While our batteries keep up a lively bombardment on the rear of the German columns in retreat, the first lines of wagons are installed in a wide ravine cut right across the plateau as if by giant swordstroke. It almost seems as if the rain converged in this hollow from all points of the compass. Shells fall also, but they bury themselves without bursting in the marsh near-by, raising geysers of mud.
* * * * *
To-day the N.C.O. of the 6th gun, to which I am temporarily attached, called the men round him:
"_Les poilus!_"[2]
"Here we are!" answered a voluntarily re-enlisted man who was already grey about the temples. "Hairies without a dry hair on our bodies!"
"Listen to this!"
And the N.C.O. in a hoarse voice began to read an order of the day:
"_For five days, without interruption or respite, the 6th Army has been engaged in combat with a foe strong in numbers, whose morale has hitherto been exalted by success. The struggle has been a hard one, and the loss of life due to gun-fire, and the exhaustion caused by want of sleep and sometimes food, have exceeded all that could have been imagined. The courage, fortitude, and endurance with which you have borne all these hardships cannot be adequately extolled in words.

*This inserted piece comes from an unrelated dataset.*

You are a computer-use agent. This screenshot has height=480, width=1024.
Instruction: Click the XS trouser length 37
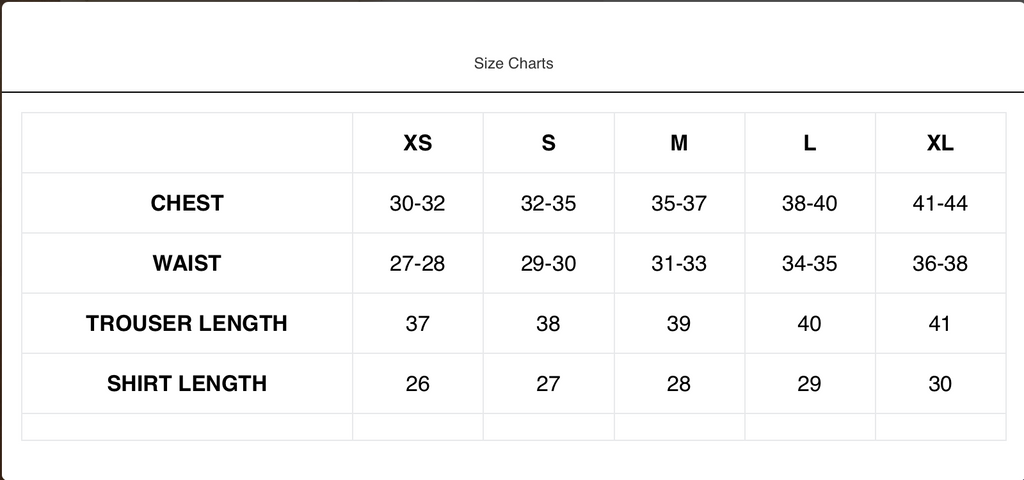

"Comrades, the G.O.C. has asked you, in the name of your Country, to do more than your duty; you have responded even more heroically than seemed possible. Thanks to you, victory has now crowned our arms, and now that you know the satisfaction of success you will never let it escape you.
"For my part, if I have done anything worthy of merit, I have been rewarded by the greatest honour which in a long career has fallen to my lot--that of commanding men such as you.
"From my heart I thank you for what you have done, for to you I owe that which has been the aim of all my efforts and all my energy for the last forty-four years--the Revenge for 1870.
"All honour and thanks to you and to all combatants of the 6th Army.
"Claye (Seine-et-Marne) 10th September 1914.
"Signed: Joffre.
"Countersigned: Manoury."_
* * * * *
"Hear, hear!" cried some one.
"I say, sergeant," shouted the old soldier who had spoken before, "as the General is pleased with us, can't you get them to ask him to turn off some of this water?"